*TO DO:* Return, in their exact form, the lines that lie between the start of the data below and the line containing "Task: Click the horizontal scrollbar thumb", with both ends included.
═════ SOURCE MATERIAL
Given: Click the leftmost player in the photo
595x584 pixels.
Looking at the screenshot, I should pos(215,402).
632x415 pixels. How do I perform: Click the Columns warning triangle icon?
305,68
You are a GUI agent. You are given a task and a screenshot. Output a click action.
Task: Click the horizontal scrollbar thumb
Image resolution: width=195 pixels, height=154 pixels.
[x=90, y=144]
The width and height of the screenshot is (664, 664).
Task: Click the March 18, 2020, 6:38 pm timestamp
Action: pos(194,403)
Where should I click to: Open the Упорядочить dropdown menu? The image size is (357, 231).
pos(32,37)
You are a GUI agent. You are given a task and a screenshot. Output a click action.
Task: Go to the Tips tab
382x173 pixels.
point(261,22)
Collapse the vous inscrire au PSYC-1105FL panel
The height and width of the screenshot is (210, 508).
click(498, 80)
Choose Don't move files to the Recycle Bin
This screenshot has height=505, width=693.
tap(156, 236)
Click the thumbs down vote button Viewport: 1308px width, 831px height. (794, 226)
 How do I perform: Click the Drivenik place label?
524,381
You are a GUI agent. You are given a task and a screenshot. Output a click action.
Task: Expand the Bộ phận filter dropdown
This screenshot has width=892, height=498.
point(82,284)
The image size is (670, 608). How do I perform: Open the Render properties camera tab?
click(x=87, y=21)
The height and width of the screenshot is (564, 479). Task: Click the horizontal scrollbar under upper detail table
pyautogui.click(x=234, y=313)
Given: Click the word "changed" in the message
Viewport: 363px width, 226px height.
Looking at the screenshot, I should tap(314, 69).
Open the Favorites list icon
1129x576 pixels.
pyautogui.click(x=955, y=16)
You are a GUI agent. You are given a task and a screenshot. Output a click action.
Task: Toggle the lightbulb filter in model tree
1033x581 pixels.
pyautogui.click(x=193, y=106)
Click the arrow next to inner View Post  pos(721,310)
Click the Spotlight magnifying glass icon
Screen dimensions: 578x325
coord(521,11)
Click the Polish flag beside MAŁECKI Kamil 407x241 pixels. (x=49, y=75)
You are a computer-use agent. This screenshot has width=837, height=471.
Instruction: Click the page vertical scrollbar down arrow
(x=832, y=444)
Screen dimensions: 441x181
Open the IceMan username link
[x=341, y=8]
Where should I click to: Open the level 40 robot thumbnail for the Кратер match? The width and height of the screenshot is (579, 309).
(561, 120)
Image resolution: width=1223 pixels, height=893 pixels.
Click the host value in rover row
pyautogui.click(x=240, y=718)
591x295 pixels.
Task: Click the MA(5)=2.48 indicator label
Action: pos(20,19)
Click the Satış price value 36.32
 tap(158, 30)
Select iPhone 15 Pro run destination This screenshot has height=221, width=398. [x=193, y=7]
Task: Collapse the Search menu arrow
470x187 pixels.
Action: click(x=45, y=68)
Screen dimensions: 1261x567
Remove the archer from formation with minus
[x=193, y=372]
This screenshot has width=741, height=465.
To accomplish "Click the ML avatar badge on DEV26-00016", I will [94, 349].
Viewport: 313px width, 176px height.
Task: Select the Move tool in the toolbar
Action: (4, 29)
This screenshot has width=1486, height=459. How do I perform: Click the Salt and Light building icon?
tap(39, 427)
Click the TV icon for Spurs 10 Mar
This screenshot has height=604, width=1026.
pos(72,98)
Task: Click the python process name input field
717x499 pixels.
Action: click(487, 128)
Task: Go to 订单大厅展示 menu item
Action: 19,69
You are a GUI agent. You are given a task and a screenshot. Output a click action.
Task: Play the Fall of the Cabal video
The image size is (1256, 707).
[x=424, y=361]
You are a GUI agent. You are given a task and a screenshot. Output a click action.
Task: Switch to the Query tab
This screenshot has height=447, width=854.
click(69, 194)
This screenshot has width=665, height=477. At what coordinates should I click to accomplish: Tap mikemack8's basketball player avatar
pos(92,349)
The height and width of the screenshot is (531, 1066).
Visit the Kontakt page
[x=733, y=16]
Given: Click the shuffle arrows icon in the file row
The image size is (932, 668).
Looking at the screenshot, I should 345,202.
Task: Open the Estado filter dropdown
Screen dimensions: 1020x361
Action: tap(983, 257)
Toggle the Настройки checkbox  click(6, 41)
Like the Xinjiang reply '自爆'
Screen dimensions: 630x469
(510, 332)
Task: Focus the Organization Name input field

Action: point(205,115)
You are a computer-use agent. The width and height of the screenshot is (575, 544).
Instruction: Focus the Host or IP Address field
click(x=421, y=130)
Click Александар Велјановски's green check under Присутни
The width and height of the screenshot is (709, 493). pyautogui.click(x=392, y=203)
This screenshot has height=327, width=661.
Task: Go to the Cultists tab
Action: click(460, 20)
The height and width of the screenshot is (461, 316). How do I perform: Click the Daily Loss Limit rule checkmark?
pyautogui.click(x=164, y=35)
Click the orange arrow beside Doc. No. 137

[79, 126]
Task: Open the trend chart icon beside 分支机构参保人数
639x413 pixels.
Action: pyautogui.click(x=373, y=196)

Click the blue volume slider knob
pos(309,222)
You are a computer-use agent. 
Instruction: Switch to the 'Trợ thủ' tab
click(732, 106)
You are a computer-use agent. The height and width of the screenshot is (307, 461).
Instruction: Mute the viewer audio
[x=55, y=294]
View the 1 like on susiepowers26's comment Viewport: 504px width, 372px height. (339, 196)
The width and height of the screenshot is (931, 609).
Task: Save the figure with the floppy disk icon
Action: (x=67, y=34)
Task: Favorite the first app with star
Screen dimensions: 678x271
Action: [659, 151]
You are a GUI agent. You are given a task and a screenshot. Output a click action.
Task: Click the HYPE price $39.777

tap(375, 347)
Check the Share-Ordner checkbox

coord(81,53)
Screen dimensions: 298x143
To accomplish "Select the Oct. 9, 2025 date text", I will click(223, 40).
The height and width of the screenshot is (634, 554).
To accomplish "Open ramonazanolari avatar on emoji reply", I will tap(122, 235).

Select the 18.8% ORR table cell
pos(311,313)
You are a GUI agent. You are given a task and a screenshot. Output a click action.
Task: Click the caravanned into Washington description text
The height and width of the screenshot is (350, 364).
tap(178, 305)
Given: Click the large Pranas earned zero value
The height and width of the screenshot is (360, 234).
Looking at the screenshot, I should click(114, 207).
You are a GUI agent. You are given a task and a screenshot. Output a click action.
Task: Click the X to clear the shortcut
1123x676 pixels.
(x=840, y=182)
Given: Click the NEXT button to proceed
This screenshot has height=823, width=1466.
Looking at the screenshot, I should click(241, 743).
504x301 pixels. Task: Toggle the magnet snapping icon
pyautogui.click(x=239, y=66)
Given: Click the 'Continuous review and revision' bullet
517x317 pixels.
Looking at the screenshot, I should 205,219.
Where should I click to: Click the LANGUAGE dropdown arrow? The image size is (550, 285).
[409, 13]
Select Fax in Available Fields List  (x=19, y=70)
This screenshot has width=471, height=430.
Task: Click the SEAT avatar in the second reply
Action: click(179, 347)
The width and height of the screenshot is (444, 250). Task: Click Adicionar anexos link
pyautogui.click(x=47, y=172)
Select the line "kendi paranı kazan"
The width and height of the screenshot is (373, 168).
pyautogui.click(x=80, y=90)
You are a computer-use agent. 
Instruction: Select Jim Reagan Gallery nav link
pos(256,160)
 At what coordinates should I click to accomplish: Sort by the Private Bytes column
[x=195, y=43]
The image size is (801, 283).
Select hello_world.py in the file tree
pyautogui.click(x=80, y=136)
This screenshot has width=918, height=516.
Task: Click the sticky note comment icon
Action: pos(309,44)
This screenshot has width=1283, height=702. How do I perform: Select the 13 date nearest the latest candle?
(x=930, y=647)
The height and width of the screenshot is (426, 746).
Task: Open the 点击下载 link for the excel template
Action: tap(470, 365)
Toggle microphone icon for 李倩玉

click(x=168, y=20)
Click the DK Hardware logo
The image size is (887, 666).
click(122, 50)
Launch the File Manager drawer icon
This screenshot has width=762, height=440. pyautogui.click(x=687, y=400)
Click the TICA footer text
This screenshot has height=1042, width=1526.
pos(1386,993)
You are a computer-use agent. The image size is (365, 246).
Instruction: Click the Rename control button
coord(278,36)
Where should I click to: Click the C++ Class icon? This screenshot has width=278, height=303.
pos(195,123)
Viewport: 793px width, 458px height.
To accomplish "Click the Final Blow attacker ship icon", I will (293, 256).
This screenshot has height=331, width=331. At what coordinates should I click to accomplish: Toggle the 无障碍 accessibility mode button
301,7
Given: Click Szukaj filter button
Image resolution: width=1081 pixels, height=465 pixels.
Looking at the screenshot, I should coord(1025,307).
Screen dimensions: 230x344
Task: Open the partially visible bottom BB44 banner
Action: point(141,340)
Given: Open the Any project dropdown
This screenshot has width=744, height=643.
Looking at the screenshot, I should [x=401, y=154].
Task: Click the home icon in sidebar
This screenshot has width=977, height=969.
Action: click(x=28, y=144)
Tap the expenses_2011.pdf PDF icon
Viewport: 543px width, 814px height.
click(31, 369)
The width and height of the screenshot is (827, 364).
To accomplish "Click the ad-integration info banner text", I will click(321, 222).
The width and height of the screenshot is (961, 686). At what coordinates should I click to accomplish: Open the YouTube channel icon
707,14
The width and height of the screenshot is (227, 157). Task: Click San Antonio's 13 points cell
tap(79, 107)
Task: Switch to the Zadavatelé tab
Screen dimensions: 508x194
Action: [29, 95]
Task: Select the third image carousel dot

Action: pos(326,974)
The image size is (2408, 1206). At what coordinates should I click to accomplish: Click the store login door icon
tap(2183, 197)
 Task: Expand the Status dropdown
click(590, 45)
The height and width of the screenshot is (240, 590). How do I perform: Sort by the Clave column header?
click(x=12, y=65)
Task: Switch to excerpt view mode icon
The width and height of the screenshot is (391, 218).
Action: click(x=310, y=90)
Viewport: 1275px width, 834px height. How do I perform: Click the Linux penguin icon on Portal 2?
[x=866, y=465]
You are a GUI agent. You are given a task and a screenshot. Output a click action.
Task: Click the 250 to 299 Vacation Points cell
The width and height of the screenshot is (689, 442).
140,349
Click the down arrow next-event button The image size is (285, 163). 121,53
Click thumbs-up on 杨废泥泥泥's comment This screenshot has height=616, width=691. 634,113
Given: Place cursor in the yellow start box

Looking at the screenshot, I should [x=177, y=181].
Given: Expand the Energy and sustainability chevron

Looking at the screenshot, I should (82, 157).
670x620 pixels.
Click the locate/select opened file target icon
══════════
*WRITTEN ANSWER:*
Given: Click the leftmost player in the photo
595x584 pixels.
Looking at the screenshot, I should pos(215,402).
632x415 pixels. How do I perform: Click the Columns warning triangle icon?
305,68
You are a GUI agent. You are given a task and a screenshot. Output a click action.
Task: Click the horizontal scrollbar thumb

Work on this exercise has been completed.